Haitian feminist activist and writer

Cléante Desgraves Valcin (January 13, 1891 – January 26, 1956) was a Haitian feminist activist and writer. A founding member of the Ligue Féminine d'Action Sociale (The Feminine League of Social Action), she is credited with having published the first novel written by a Haitian woman, Cruelle Destinée, in 1929.

== Personal life ==
Cléante Desgraves was born on January 13, 1891, in Port-au-Prince to Hector Desgraves, a Haitian pharmacist and pianist, and Alice Cunningham, an American citizen. Throughout her childhood, she attended a girl's boarding school in Port-au-Prince which was directed by the teacher, writer, and poet Virginie Sampeur. Cléante was a teacher until her marriage in 1917 to Virgile Valcin (born 1885) who owned a government-affiliated printing press.
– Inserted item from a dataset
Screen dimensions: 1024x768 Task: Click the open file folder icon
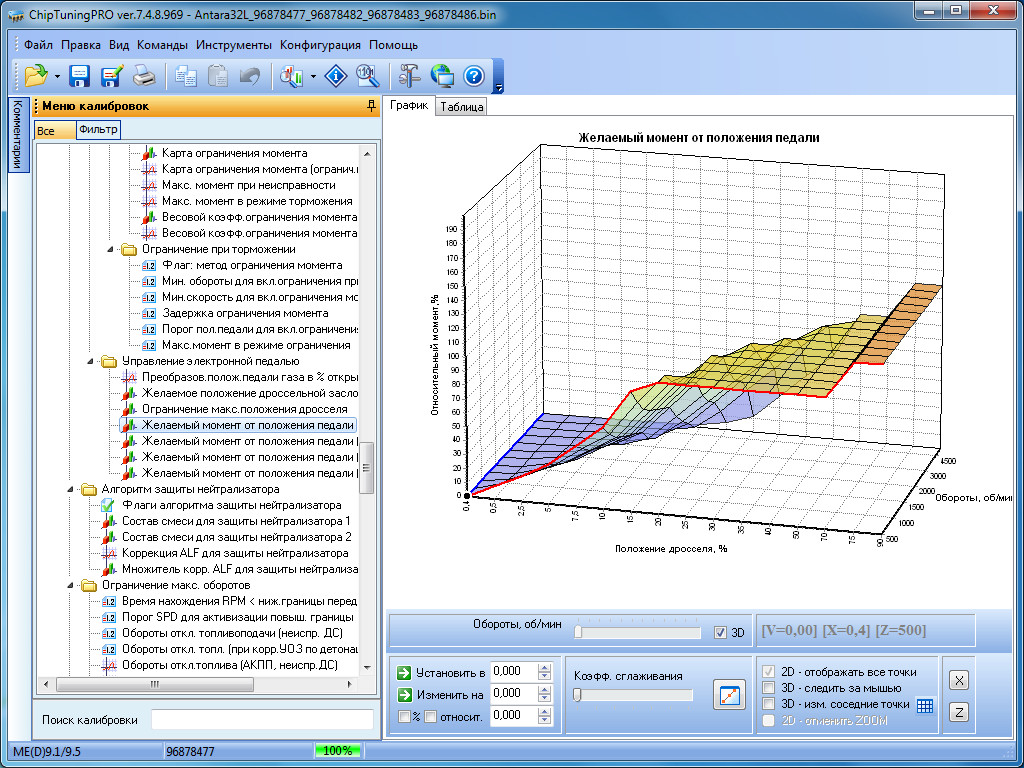coord(37,75)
A year later, in 1918, her first child, Charles Valcin (1918-1997) was born. She also had two daughters, Célie Marie Alice, born in 1920 (died in 1921) and Yolande, born in 1922.

== Career ==

=== Activism, political, and professional engagement ===
Valcin worked in her father's pharmacy during her early life. However, her adult life mostly consisted of authorship and advocacy work. Her first published work, a selection of poems entitled Fleurs et Pleurs published in 1924, marks the beginning of her writing career, intersecting with her time as part of the Ligue Féminine d'Action Sociale, a feminist group in Haiti focused on women's rights. In 1935 Valcin co-founded the feminist journal Voix des femmes (Voice of women). The journal was also the voice of La Ligue Féminine d’Action Sociale, the first feminist organization of Haiti.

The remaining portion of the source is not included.